Os eleitores portugueses deram ontem mais uma convincente exibição do seu conservadorismo, ao reduzirem uma vez mais todos os partidos alternativos (isto é, os partidos "pequenos") a uma representação parlamentar nula.
Os portugueses foram nestas eleições confrontados pela primeira vez com dois novos partidos. Um deles (o MEP) exibiu uma organização estruturada e convincente e uma candidata conhecida e apelativa; o outro (o MMS) gastou dinheiro a rodos para se dar a conhecer, cobriu o país de cartazes e apresentou um programa eleitoral atraente, na base do "vamos todos passar a ganhar o mesmo que um luxemburguês".
Mas de nada serviu. Esses dois partidos, tal como todos os outros partidos alternativos, foram corridos a zero: o máximo que um deles (o MEP) conseguiu foram 50.000 votos e uma percentagem insuficiente para, até mesmo numas eleições legislativas, eleger um deputado.

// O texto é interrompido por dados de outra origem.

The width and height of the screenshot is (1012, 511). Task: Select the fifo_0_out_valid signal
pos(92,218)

Os portugueses mantêm assim um espetro partidário atípico (isto é uma expressão branda) e claramente a-europeu, sem representação nos terceiro (liberal) e quarto (verde) maiores grupos parlamentares europeus, compensada por uma representação reforçada num grupo parlamentar muito minoritário como é o comunista, e uma representação em duplicado (com dois partidos a ocupar o mesmo espaço político) no Partido Popular Europeu.

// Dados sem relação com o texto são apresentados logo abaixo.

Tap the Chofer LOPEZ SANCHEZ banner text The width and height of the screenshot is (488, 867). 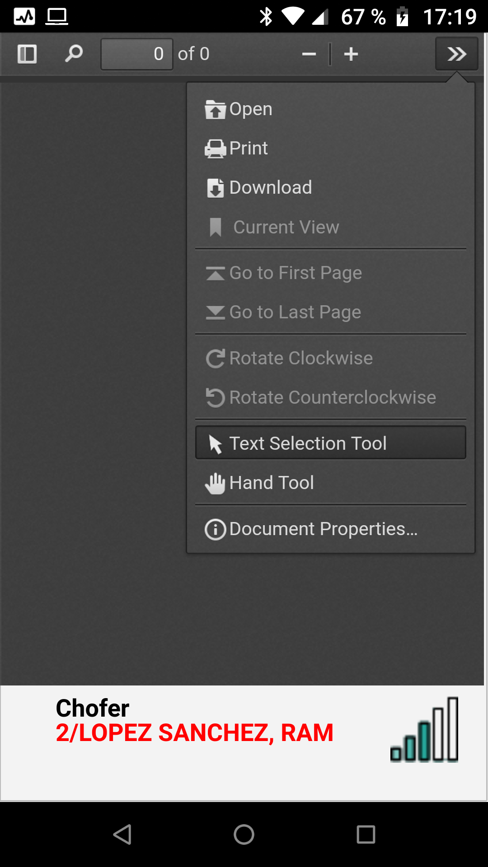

Isto mostra, em minha opinião, que não há volta a dar-lhe. Qualquer novo partido tem as pernas cortadas à nascença. Com a agravante que os grandes partidos estão, todos eles, dominados por uma clique de políticos profissionais, já com muitos anos de experiência e com clientelas de sustentação bem firmes, e que têm os respetivos partidos bem na sua mão, sem abertura, na prática, a ideias novas - as desventuras de Pedro Passos Coelho no PSD e de António Pires de Lima no CDS são bem demonstrativas disso.














A questão não está no
Igor Caldeira on Quinta, 11/06/2009 - 11:42A questão não está no conservadorismo.
Com aquela percentagem, o MEP elegia um deputado em Lisboa. E realmente o MEP era o mais consistente dos micropartidos. Ideologicamente está muito bem construído, se lermos a doutrina social da Igreja percebemos tudo quanto há para perceber do MEP.
Já o MMS, por mais marketing que tenham, falharam pela base, pelo conceito. O que é, o que defende, como se posiciona o MMS? Ninguém percebe muito bem. Pôr cartazes não basta. É preciso ter ideias e mais que ter ideias, ter alguma coerência.